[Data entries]
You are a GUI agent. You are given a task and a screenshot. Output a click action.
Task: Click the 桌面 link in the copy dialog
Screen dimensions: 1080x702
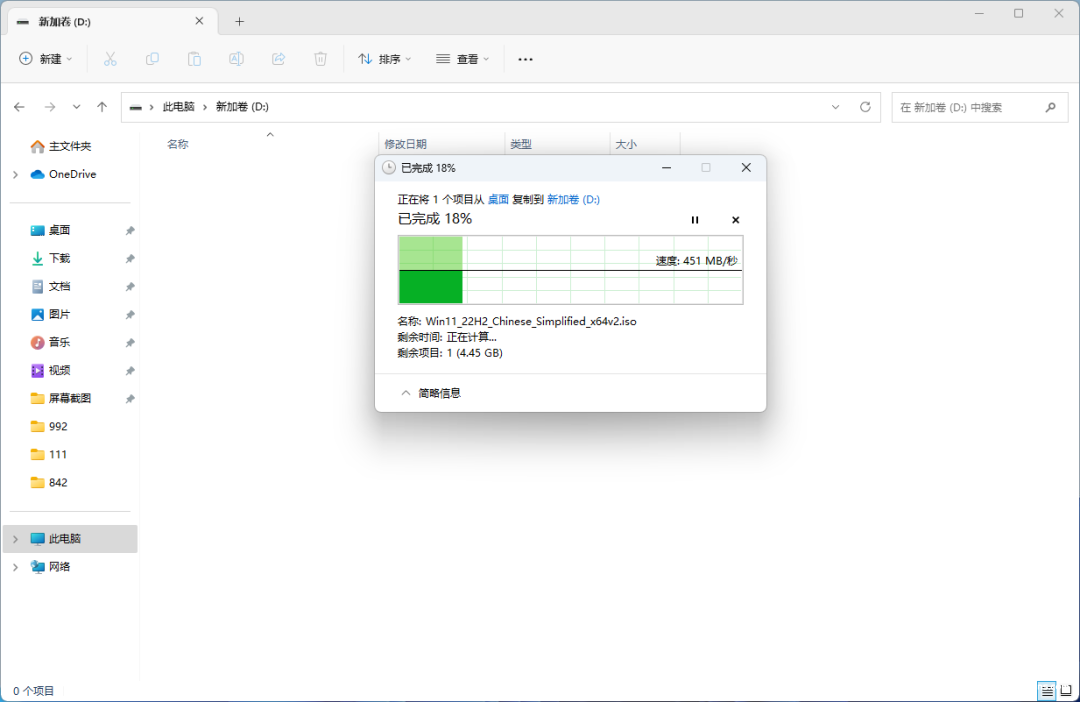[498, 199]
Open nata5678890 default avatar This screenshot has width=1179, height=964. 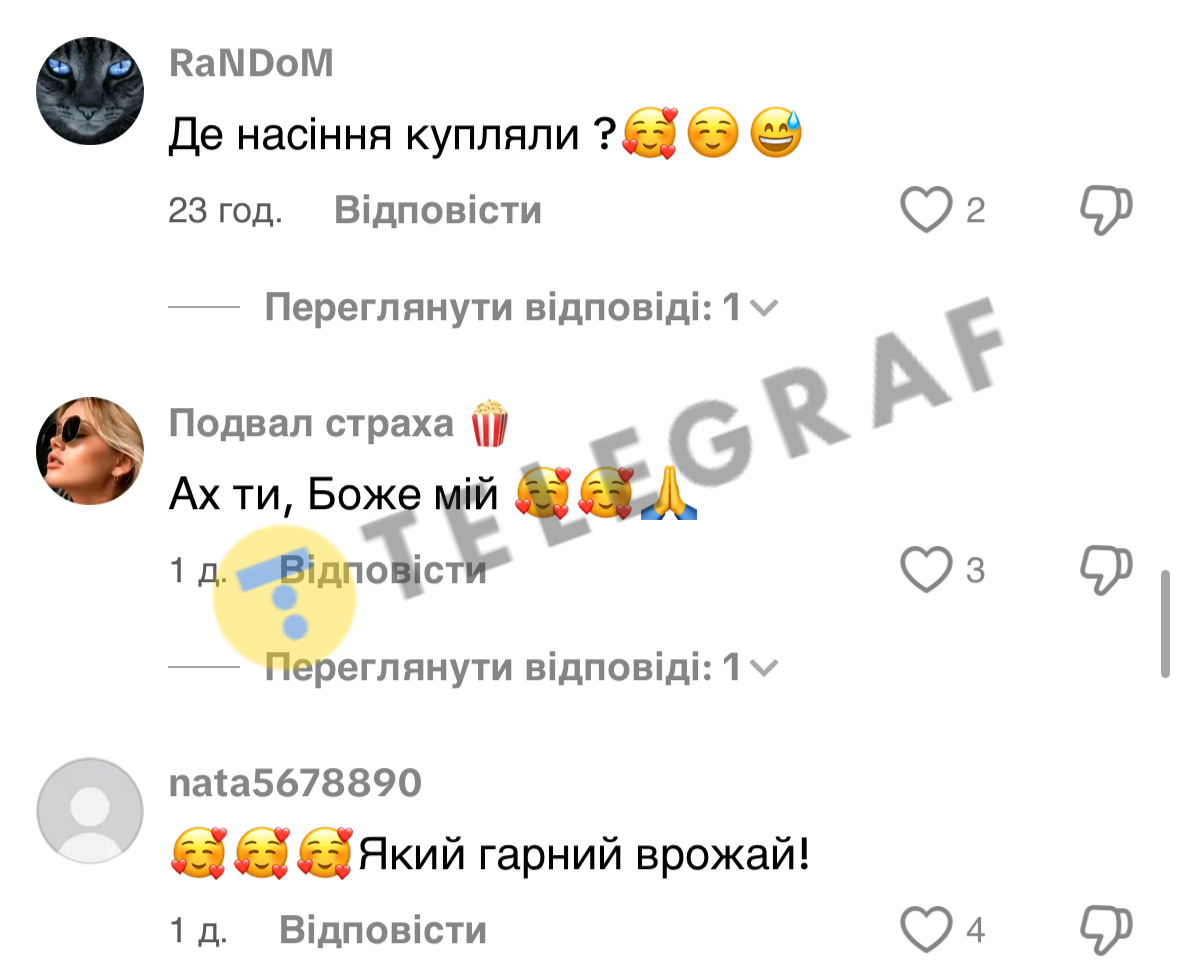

◆ **Exercise description**: Repeat exactly the lines from the one containing "Screen dimensions: 1080x702" through the last line of the records above, both included, and leave out the pictures.

◆ **Answer to this exercise**:
Screen dimensions: 1080x702
[498, 199]
Open nata5678890 default avatar This screenshot has width=1179, height=964. 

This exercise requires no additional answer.